NJWILDBEAUTY readers know my passion for hiking winter beaches. Part of that impulse is the rare sight of snow on sand. 2016’s major lure, however, has been to be in the presence of the rare birds of winter.
You’ve exulted with me over long-tailed ducks and gannets at Island Beach in November/December. Yesterday, at Sandy Hook, I was privileged to be somewhat near four long-tails (formerly Old Squaws, but not p.c.) and one red-throated loon in winter plumage – also an Island Beach rarity enjoyed not long ago. The amusing thing about the red-throated loon, however, is that it doesn’t display its red throat in winter. But it’s still elegant, imposing, arresting, even in an otherwise empty ocean!
In a few morning minutes, I’m being descended upon by three of the Intrepids, whom you remember from the Nor’easter at Island Beach. Mary Penney, Bill Rawlyk, Jeanette Hooban and I and are taking off on my cherished back roads down to ‘The Brig.’ Most of this day (and even on major holidays) we’ll be alone on straight smooth stretches edged with pitch pine, blueberry bushes, blackjack oaks and sugar sand.

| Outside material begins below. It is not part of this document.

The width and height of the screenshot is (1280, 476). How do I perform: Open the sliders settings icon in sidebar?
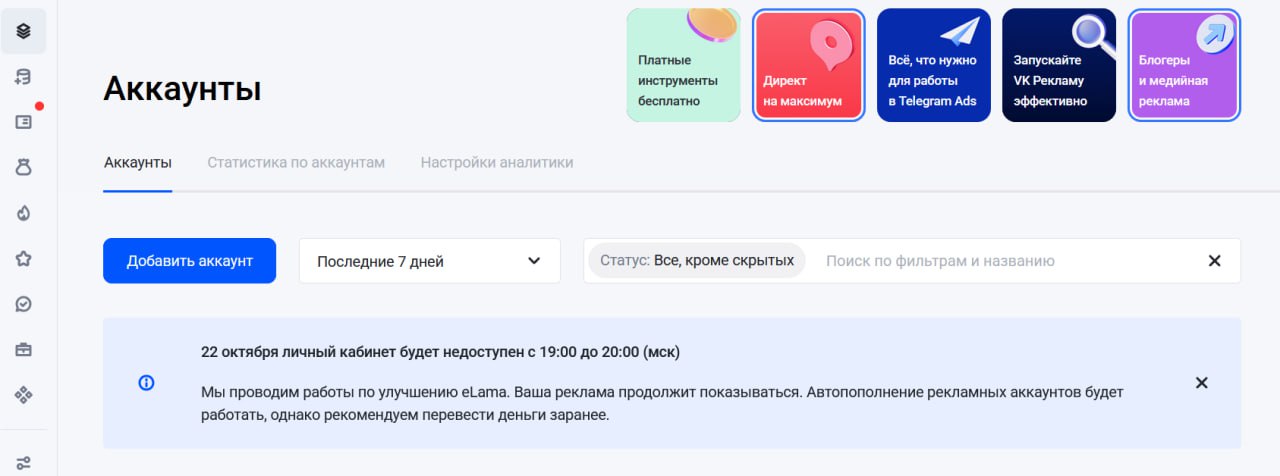point(23,462)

Otherwise known for the politician who saved great swathes of open New Jersey shoreland, Edwin B. Forsythe, winter’s Brigantine Refuge should be rich in swans of several species, snow geese beyond counting, vivid ducks — especially beloved buffleheads and various saucy mergansers. With luck, we’ll re-find the peregrine of our Christmas picnic. Nearby, also in Atlantic County, three avocets are listed on the birding hot line this morning as “Continuing.” Can we find them? Will the avocets dance for us today?
Who could stay home with all these riches 75 miles away? O, yes, and there’ll be bountiful breakfast at Smithville’s historic, cozy, savory “Bakery.” [One friend thought that only meant sweets, so had filled up, tragically, before the trip. I think she ordered orange juice…] We will be forced to choose between in-house yeasty sweet breads, and their savory home-made sausage patties and eggs that taste like eggs, with yolks like marigolds. The Bakery echoes a stage-coach site at the corner of Route 9 and Alternate 561 in Smithville that harkens back to pre-Revolutionary Days. There we read of Jimmie Leeds, who wrote the first Almanac in America, which Ben Franklin called America’s first literature. Also, obviously, near the birthplace of the Jersey Devil, which we’ll seek out after the birds.
O, and what happened today? Stay tuned – but think snow geese like snow drifts; rare red-breasted merganser couple, blown in on recent wild winds; and our Absecon Quest for the “Continuing” Avocets — yes, they danced for us – worthy of the journey!.
Winter birding is always rich, rewarding and varied. Surprises are the norm.
The peace and beauty of the Pine Barrens stuns us newly every time. This is a world where people still live by the seasons and the tides.